What happened 

Failing to recover from an 11% drop in September, shares of Barrick Gold (GOLD -2.36%) fell 10% last month according to S&P Global Market Intelligence. Although there were other factors that surely affected the company's stock, it was news regarding Barrick's operations in Africa that stoked investors' fears the most.

So what

When considering the performance of a gold-mining stock, it's always worthwhile to take a step back and consider the price of gold to which gold stocks are closely correlated. The SPDR Gold Trust ETF (GLD -1.55%), for example, fell more than 1% through the month. But Barrick's precipitous decline isn't solely attributable to the dip in the yellow stuff.

A gold bar lies on a financial chart next to a pair of glasses and a calculator.

Image source: Getty Images.

Of greater concern to investors was news pertaining to Acacia Mining, in which Barrick retains 64% ownership. Operating in Tanzania, Acacia Mining has been struggling since the Tanzanian government imposed a gold and copper concentrate export ban in March. Last month, Acacia's management reported that the mineral ban had adversely affected production approximately 35%; moreover, the company revealed that it had a buildup of approximately $265 million of concentrate inventory.
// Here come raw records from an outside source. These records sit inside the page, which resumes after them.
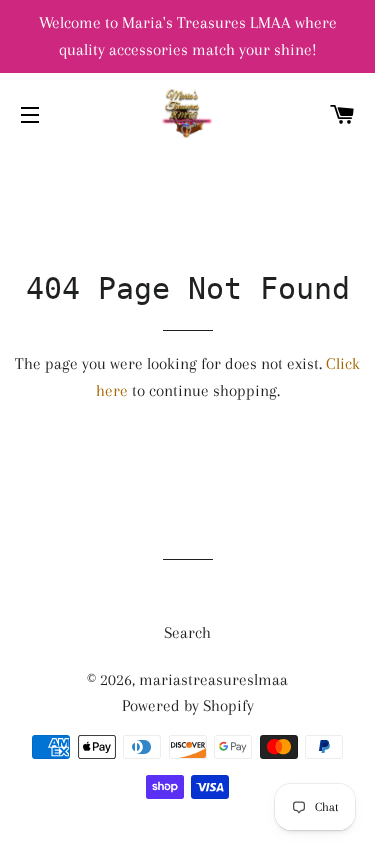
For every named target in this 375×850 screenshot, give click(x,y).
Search (187, 632)
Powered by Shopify (188, 705)
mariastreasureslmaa (213, 679)
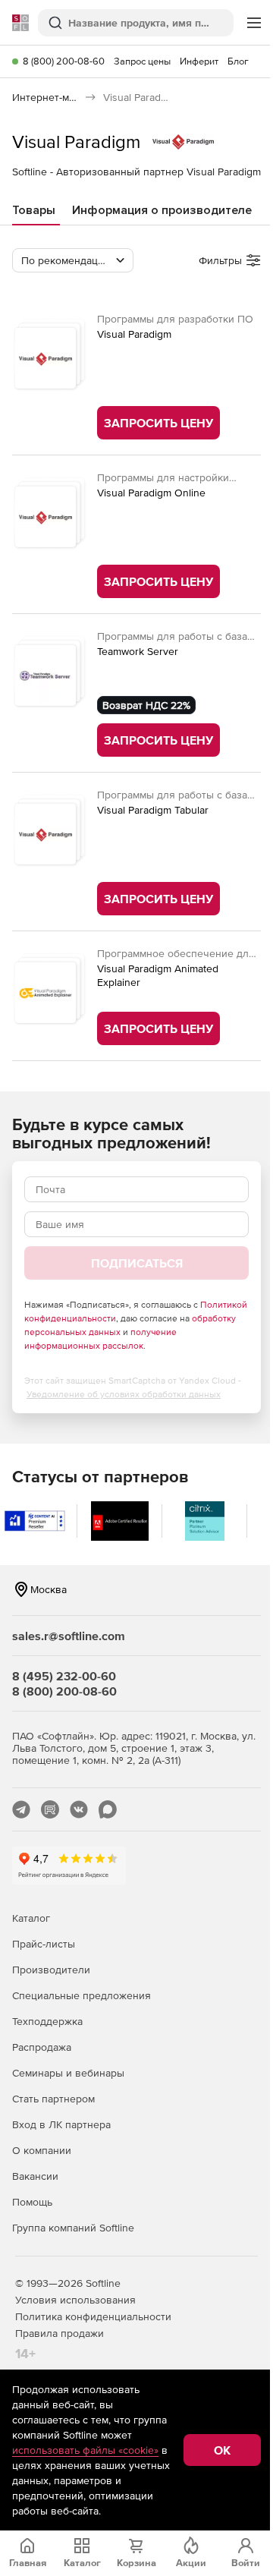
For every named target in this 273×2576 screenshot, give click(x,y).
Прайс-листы (43, 1944)
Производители (51, 1969)
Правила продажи (59, 2333)
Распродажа (41, 2047)
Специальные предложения (81, 1995)
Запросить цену (158, 423)
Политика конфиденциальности (93, 2316)
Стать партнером (53, 2099)
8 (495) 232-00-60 (64, 1676)
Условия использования (75, 2300)
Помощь (32, 2202)
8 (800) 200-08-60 (64, 61)
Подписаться (137, 1263)
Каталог (31, 1918)
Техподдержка (47, 2021)
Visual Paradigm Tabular (153, 810)
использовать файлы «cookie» (85, 2450)
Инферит (199, 61)
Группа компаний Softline (73, 2228)
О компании (41, 2150)
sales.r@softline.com (68, 1635)
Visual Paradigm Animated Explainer (157, 975)
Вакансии (35, 2176)
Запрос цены (142, 61)
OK (222, 2450)
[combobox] (72, 260)
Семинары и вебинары (68, 2073)
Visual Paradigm (134, 334)
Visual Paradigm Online (151, 493)
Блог (238, 61)
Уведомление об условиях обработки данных (124, 1394)
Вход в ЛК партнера (61, 2124)
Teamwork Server (137, 651)
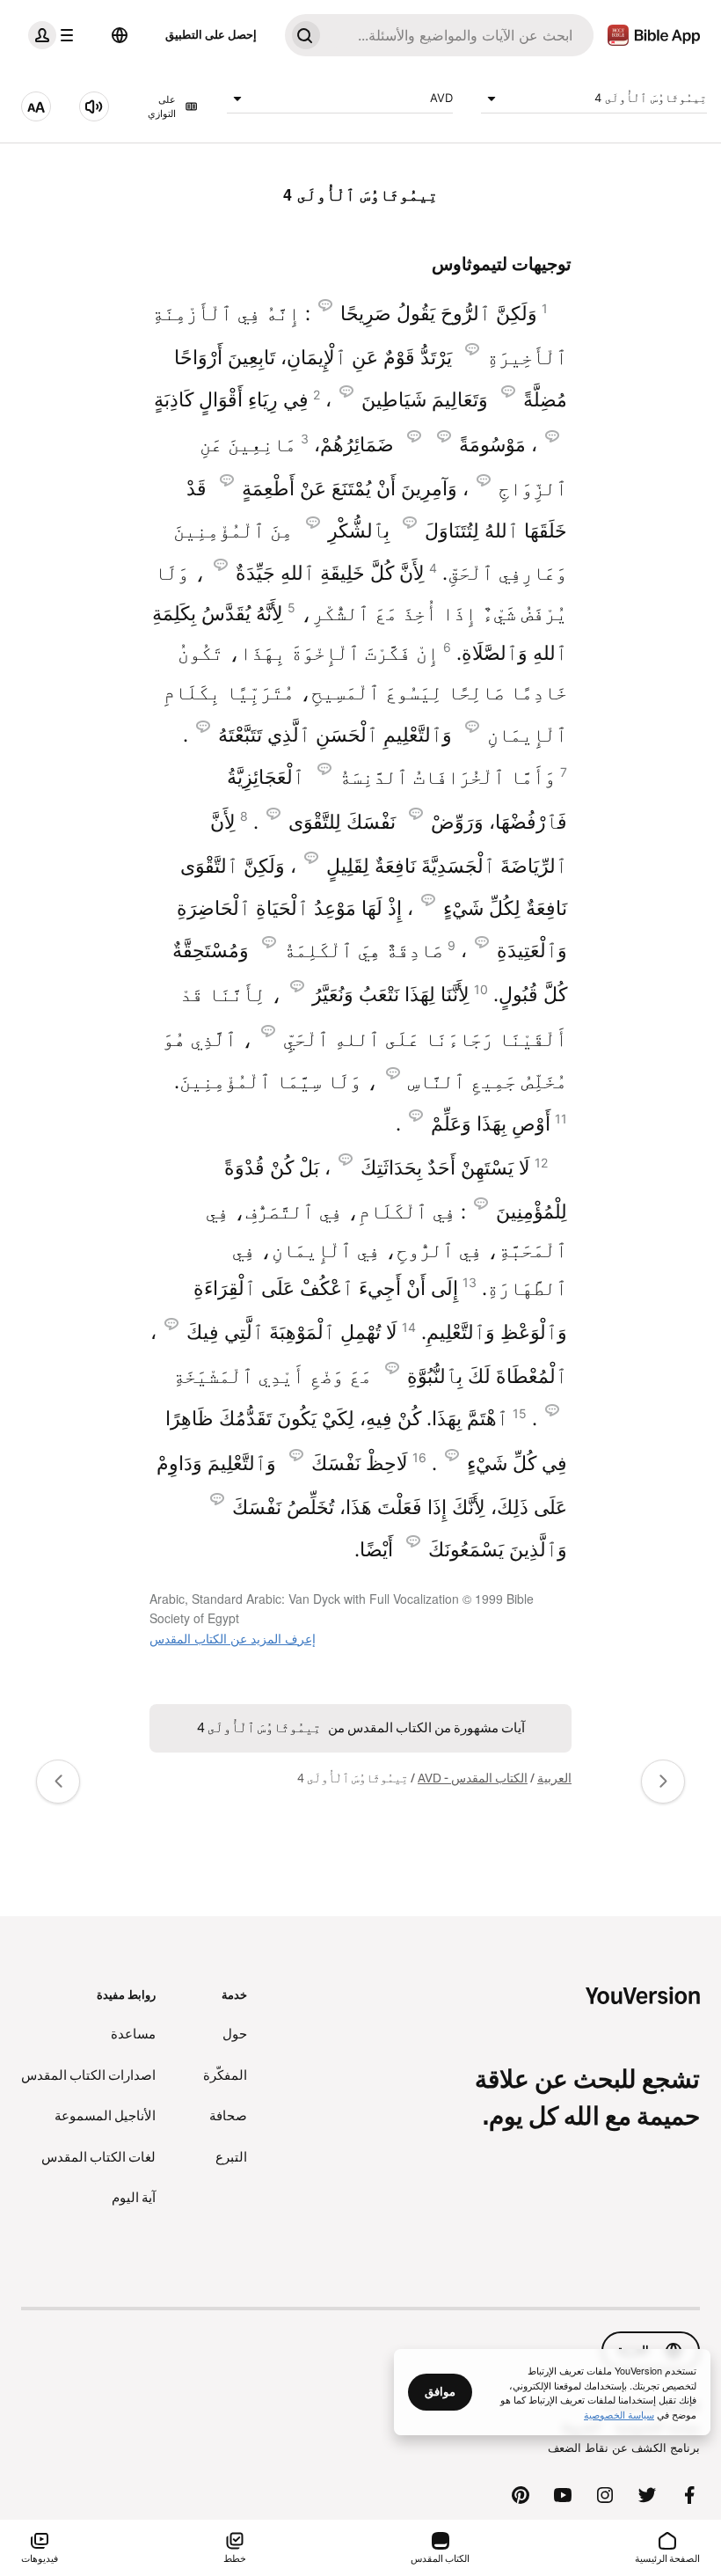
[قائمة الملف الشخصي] (54, 35)
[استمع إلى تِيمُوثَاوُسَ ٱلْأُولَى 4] (94, 106)
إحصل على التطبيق (211, 34)
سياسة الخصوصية (619, 2414)
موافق (440, 2391)
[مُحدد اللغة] (119, 35)
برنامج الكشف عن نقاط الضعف (624, 2448)
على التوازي (162, 107)
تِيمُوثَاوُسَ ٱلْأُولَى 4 (650, 98)
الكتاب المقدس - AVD (473, 1778)
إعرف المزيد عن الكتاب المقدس (232, 1638)
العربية (554, 1778)
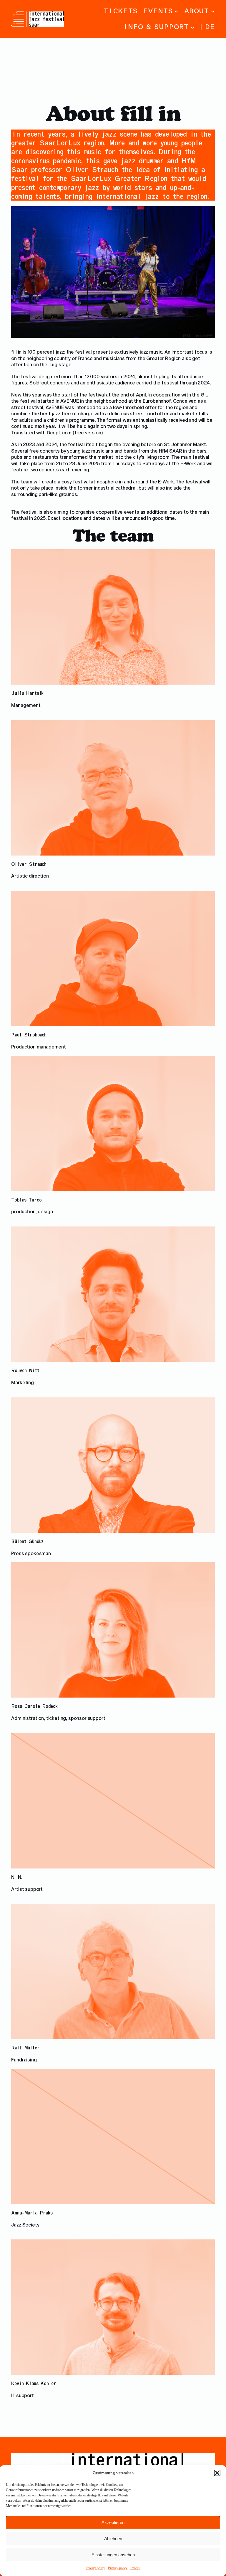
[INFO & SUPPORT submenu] (192, 27)
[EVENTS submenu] (176, 11)
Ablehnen (113, 2538)
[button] (217, 2473)
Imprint (135, 2568)
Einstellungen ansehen (113, 2554)
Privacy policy (95, 2568)
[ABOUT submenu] (213, 11)
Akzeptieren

Barrick, last month, announced that it had taken a significant step toward resolving the dispute with the Tanzania government. Splitting equally the "economic benefits" of Acacia's future operations with the government of Tanzania, Barrick reported that Acacia will grant a 16% interest in each of its three mines to the Tanzanian government. In addition, Acacia will provide a $300 million payment to settle tax disputes. Barrick foresees finalizing the proposed agreement, which is subject to Acacia's review and approval, in the first half of 2018.

During its third-quarter earnings report, Barrick reported that it provided a $172 million payment of the $300 million tax provision to the Tanzanian government. According to management, the tax provision and the concentrate export ban were two factors that contributed to the company's net loss of $11 million in the third quarter.

Now what

Although the proposed agreement with the Tanzanian government indicates progress toward ending the discord, unresolved issues remain. For one, it's unclear whether Barrick will have to make additional payments. In Barrick's press release, management noted that the $300 million payment was "a gesture of good faith." Over the summer, though, the Tanzanian government had presented Acacia with a bill of $190 billion in fines and allegedly unpaid taxes from two of its mines, according to mining.com. Furthermore, it's unclear when the export ban will be lifted.

Investors dislike many things, but one of their greatest fears is uncertainty. And the uncertainty of how much -- if not all -- of a $190 billion tax bill Barrick will be faced with is clearly enough to remove some luster from the stock. Moving forward, investors should certainly exercise caution and keep a sharp eye on how the narrative with the Tanzanian government unfolds.